Greatness, purpose, and transformation have become quite boring ideals for me. Somehow, it is the ordinary, mundane, and domestic activities that have brought me the most wonder, the most joy, the most freedom.
I grew up with a social-climbing father. He was raised poor, and was ashamed all his life because of it. He became consumed by his own hunger for grandeur—to prove himself the best of the best. He is the most fragile of men I know—quick to be a martyr when he doesn’t get what he wants, blaming others for not accepting his greatness, and belittling anyone who shows any sign of being human or simply for making him feel small and...ordinary. He wanted to be seen, to be praised, to have all the attention.
As children biologically do, we seek the approval of our parents. So I, too, tried to be great, and it drove me crazy trying to figure out what qualified as great.
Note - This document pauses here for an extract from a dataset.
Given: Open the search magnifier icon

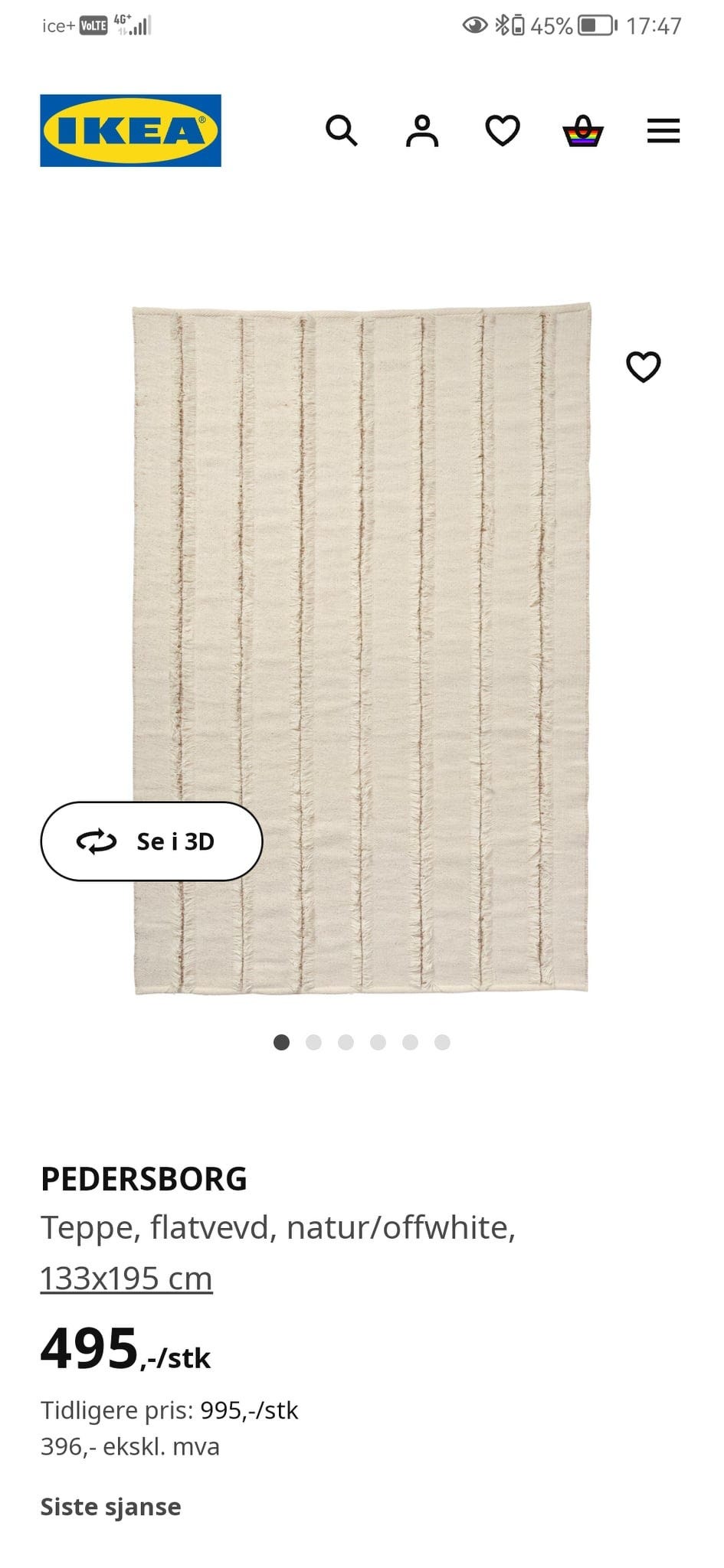Looking at the screenshot, I should tap(341, 131).
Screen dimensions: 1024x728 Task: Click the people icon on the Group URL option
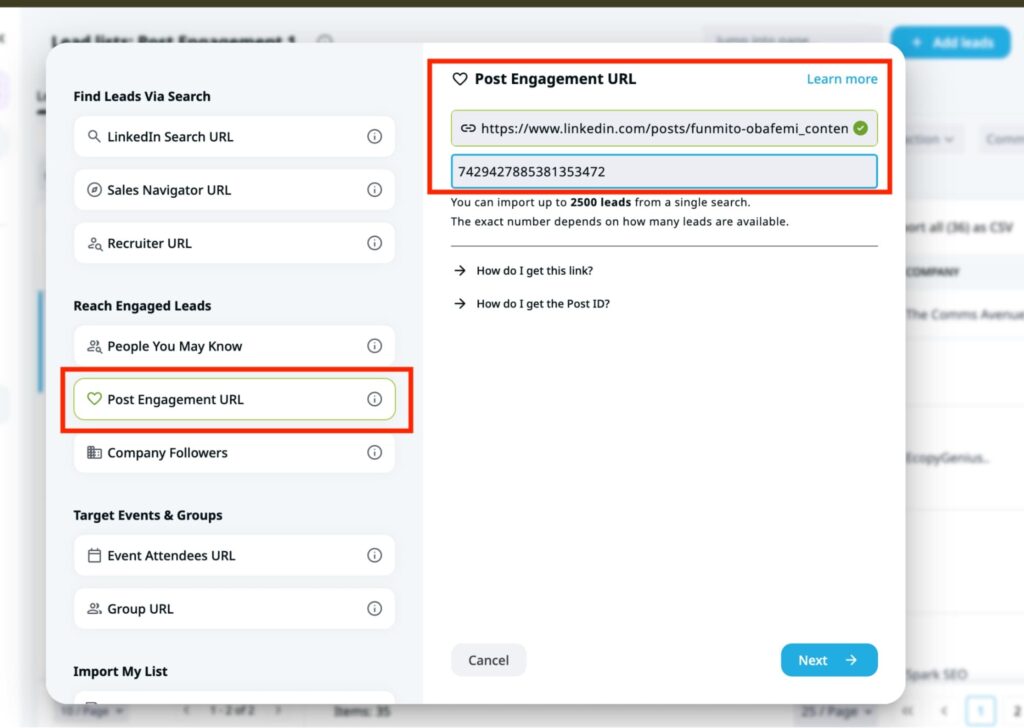(x=95, y=608)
No matter how much I achieved, the love did not follow. I was still made to feel small, especially for feeling rather than being cool and logical.
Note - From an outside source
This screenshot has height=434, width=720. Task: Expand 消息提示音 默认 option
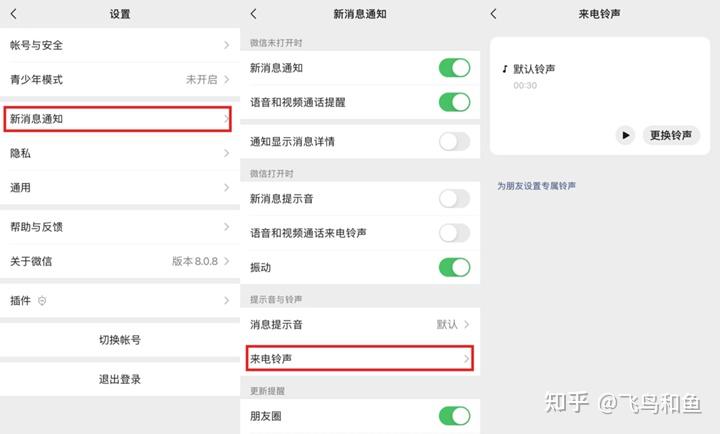(360, 325)
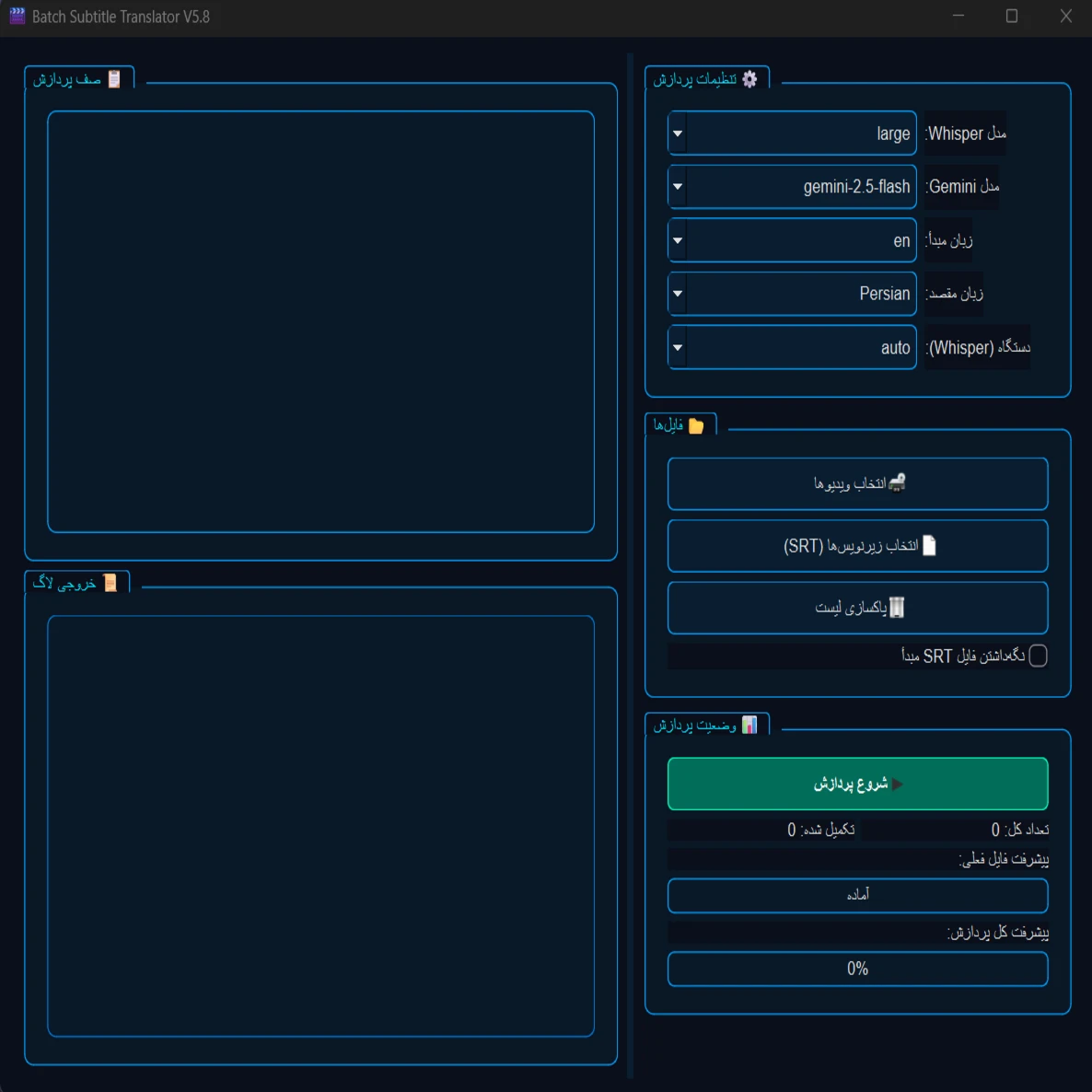This screenshot has height=1092, width=1092.
Task: Click the trash can icon on clear list button
Action: [897, 607]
Over the years, I finally received the gift of exhaustion. I became tired of trying to prove to the whole world that I was great, to receive praise and attention for my achievements. All I wanted was to be true, to be real, to be human—to be ordinary. What’s so wrong with ordinary? The rising sun is ordinary—it happens every day, all the time. The trees blossom every spring. Ordinary. I laugh when I am happy; cry when I am sad or angry; long to be outside all day, every day. All of it so beautifully ordinary that I am filled with awe.
I want ordinary work, tending to the earth and the people around me. I want to create beauty and sweet moments. And I hope I always have a roof over my head and company to keep. Most of all, I want to be true. To be a human who does not want to disconnect from my nature, to “rise above” my nature—I want to claim my nature, to come down to earth and never seek any version of heaven, enlightenment, or greatness.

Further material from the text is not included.